How Do We Detect Component Initialization? [SOLVED]


#1

For example, I want to disable swipe on my side menu, but this can’t be done until the side menu’s ngOnInit method has fired.

@brandyshea I saw you gave this example in issue 5390

import {MenuController} from 'ionic/ionic';

constructor(menu: MenuController) { this.menu = menu; let menuOpen = this.menu.get().isOpen; console.log( menuOpen ); }

In my experience, the MenuController is useless in the constructor of the page, because the menu components have not yet registered themselves with the MenuController. I’ve tested onPageLoaded and onPageDidEnter lifecycle hooks too, and they are no good.
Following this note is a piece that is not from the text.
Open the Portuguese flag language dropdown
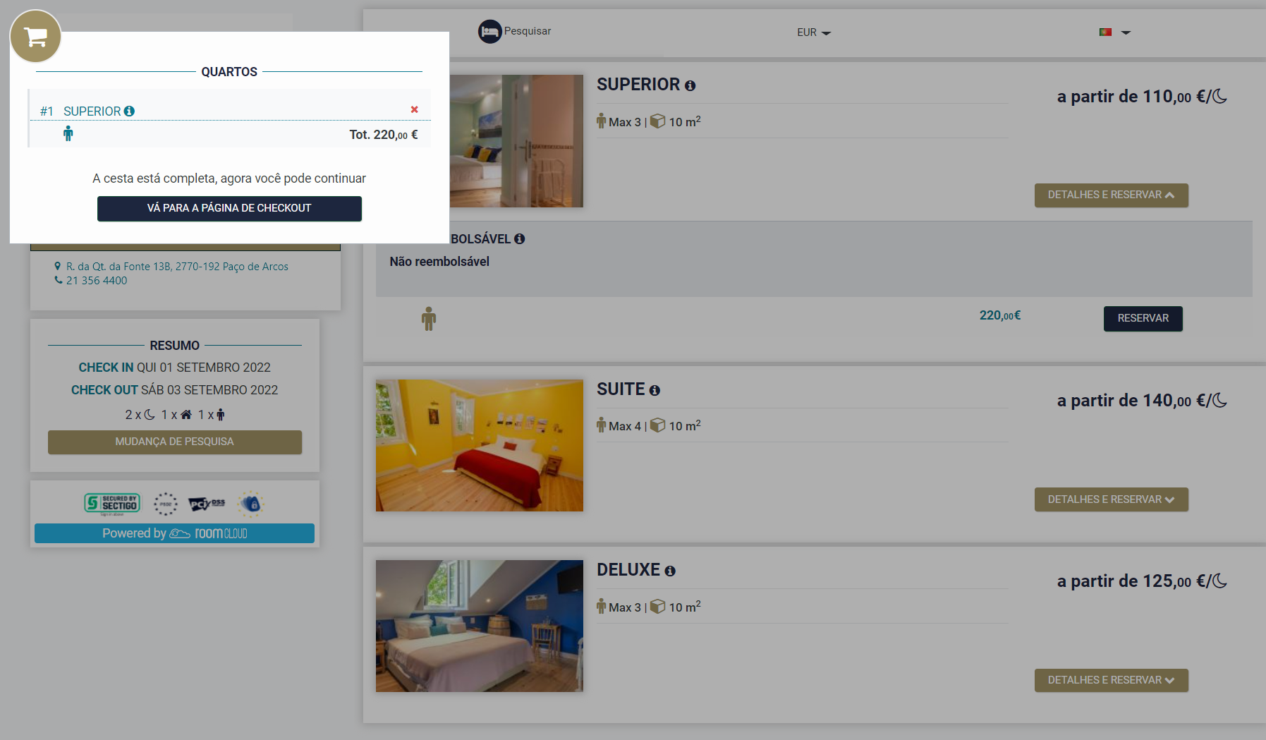Image resolution: width=1266 pixels, height=740 pixels. click(1114, 32)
The only thing that works for me is to create a setTimeout and wait a few ticks for the MenuController to have its _menu array populated with the menu components on the page.

Would love some advice on this. Seems like a fundamental requirement.Thanks!


#2

I should note that my page contains some very heavy DOM initialization (canvas tag with expensive GPU operations). This might make my page take a lot longer to initialize than a regular page, which is why I really need to explicitly hook into component init events.

This is what I’m currently doing (Ionic 2, beta 4):

import {MenuController} from 'ionic-angular';
import {AppPage} from '../../util/app.page.class';

@Page({
    templateUrl: 'build/pages/adventure/mypage.html'
})
export class MyPage extends AppPage {

    static get parameters() {
        return [[MenuController]];
    }

    constructor(menuCtrl) {
        super();
        this.menuCtrl = menuCtrl;  

        //Expensive DOM init starts here      
    }

    onPageDidEnter() {
        //doesn't work :(
        this.menuCtrl.swipeEnable(false, 'my-menu');
    }

    onPageLoaded() {
        //doesn't work :(
        this.menuCtrl.swipeEnable(false, 'my-menu');

        setTimeout(()=>{
            //Works! :)
            this.menuCtrl.swipeEnable(false, 'my-menu');
        }, 1000);        
    }
}

#3

You might want to look at afterViewInits

https://angular.io/docs/ts/latest/api/core/AfterViewInit-interface.html


#4

this called life cycle of an component/directives.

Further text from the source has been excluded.